It will be much pleasanter for them both.”

  “She has put them off!” thought the little aunt. “She does not want any one here just at present.” And she was so fluttered by the new possibilities rising round her like a cloud that she said good-night, and went up-stairs to think them over; she did not even read Miss Yonge.

  The next day Ford did not come to Miolans until just before the dinner hour. Sylvia was disappointed by this tardiness, but cheered when Katharine came in; for Mrs. Winthrop wore one of her most becoming dresses. “She wishes to look her best,” thought the aunt. But at this moment, in the twilight, a carriage came rapidly up the driveway and stopped at the door. “Why, it is Mr. Percival!” said Sylvia, catching a glimpse of the occupant.

  “Yes; he has come to spend a few days,” said Mrs. Winthrop, going into the hall to greet her new guest.

  Down fell the aunt’s cloud-castle; but at the same moment a more personal feeling took its place in the modest little middle-aged breast; Miss Pitcher deeply admired Mr. Percival.

  “You know who it is, of course?” she whispered to her nephew when she had recovered her composure.

  “You said Percival, didn’t you?”

  “Yes; but this is Lorimer Percival—Lorimer Percival, the poet.”

  Katharine now came back. Sylvia sat waiting, and turning her bracelets round on her wrists. Sylvia’s bracelets turned easily; when she took a book from the top shelf of the bookcase they went to her shoulders.

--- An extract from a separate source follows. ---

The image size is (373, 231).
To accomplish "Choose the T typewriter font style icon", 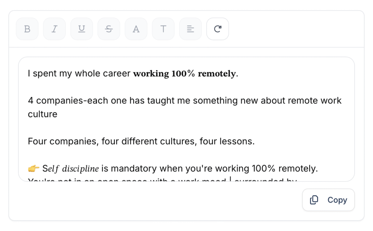I will click(x=163, y=29).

  Before long Mr. Percival entered. Dinner was announced. The conversation at the table was animated. From it Ford gathered that the new guest had spent several weeks at Miolans early in the season, and that he had also made since then one or two shorter visits. His manner was that of an intimate friend. The intimate friend talked well. Cousin Walpole’s little candle illuminated the outlying corners. Sylvia supplied an atmosphere of general admiration. Mrs. Winthrop supplied one of beauty. She looked remarkably well—brilliant; her guest—the one who was not a poet—noticed this. He had time to notice it, as well as several other things, for he said but little himself; the conversation was led by Mr. Percival.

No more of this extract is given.